'Abu Bakr Muhammad at-Turtushi (أبو بكر محمد بن الوليد الطرطوشي) (1126 – 1059 CE) (451 AH – 520 AH ), better known as At-Turtushi was one of the most prominent Andalussian political philosophers of the twelfth century. His book Kitāb Sirāj al-Mulūk (The Lamp of Kings) was one of the most important works of political theory to be produced in the medieval Islamic world. At-Turtushi was also an accomplished jurist in the Maliki school.
ِAbu Bakr was born in Tortosa in 1059 in the northern region of Al-Andalus at the Ebro Delta, at a time when the region had become increasingly fragmented and was divided into various taifa kingdoms. He first traveled to Zaragoza where he became a student under Abu al-Walid al-Baji, a famous scholar and poet. While in Spain, he also familiarised himself with the philosophical and political treatises of the Andalusian polymath Ibn Hazm.

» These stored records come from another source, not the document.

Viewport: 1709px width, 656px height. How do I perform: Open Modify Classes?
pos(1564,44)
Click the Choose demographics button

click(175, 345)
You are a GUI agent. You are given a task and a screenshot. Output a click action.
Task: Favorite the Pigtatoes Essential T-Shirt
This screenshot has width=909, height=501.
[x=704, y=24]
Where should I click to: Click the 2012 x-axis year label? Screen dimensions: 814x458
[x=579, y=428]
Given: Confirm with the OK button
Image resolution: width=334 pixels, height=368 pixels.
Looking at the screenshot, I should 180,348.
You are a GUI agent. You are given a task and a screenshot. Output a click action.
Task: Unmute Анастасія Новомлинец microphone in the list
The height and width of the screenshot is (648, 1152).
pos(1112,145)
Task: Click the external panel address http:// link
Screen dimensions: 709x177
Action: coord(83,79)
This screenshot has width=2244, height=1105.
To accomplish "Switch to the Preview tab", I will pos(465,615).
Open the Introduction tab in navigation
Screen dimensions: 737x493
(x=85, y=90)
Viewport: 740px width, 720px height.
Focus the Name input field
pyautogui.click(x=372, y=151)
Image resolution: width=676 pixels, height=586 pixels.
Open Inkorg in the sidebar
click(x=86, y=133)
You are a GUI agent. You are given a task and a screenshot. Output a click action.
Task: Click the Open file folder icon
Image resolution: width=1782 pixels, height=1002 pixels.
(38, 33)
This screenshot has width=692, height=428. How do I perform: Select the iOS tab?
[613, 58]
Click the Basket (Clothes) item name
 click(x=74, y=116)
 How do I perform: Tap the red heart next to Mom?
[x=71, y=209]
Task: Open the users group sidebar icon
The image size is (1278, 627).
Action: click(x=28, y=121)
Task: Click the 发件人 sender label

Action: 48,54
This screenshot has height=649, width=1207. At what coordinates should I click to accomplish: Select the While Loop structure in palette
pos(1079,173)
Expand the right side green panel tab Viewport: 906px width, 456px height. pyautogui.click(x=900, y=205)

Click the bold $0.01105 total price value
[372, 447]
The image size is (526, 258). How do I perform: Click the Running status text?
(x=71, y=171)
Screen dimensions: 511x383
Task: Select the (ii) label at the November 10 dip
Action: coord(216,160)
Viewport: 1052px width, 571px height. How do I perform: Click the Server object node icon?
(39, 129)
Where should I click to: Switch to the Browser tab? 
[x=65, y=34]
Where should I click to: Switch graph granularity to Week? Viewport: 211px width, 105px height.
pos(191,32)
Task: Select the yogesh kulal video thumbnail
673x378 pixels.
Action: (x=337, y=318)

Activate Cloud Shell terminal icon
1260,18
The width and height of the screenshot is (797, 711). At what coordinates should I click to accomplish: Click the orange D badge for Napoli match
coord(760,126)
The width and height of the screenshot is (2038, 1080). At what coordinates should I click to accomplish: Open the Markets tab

He travelled for knowledge, seeking to educate himself from various scholars in different part of the Muslim world and went as far East as Baghdad. On his way he also stopped at Damascus, Aleppo, Cairo, and Alexandria. He eventually settled in Fatimid Alexandria where he taught at a madrassa. At-Turtushi strongly opposed the Ismaili ideology of the Fatimid dynasty in Egypt. He also issued a fatwa for Yusuf Ibn Tashfin, the Almoravid ruler of Al-Andulus (Muslim Spain) that allowed him to invade Spain and depose of the divided Taifa kingdoms. His most famous work was Siraj al-Muluk (سراج الملوك) (The Lamp of Kings) an important treatise on political theory.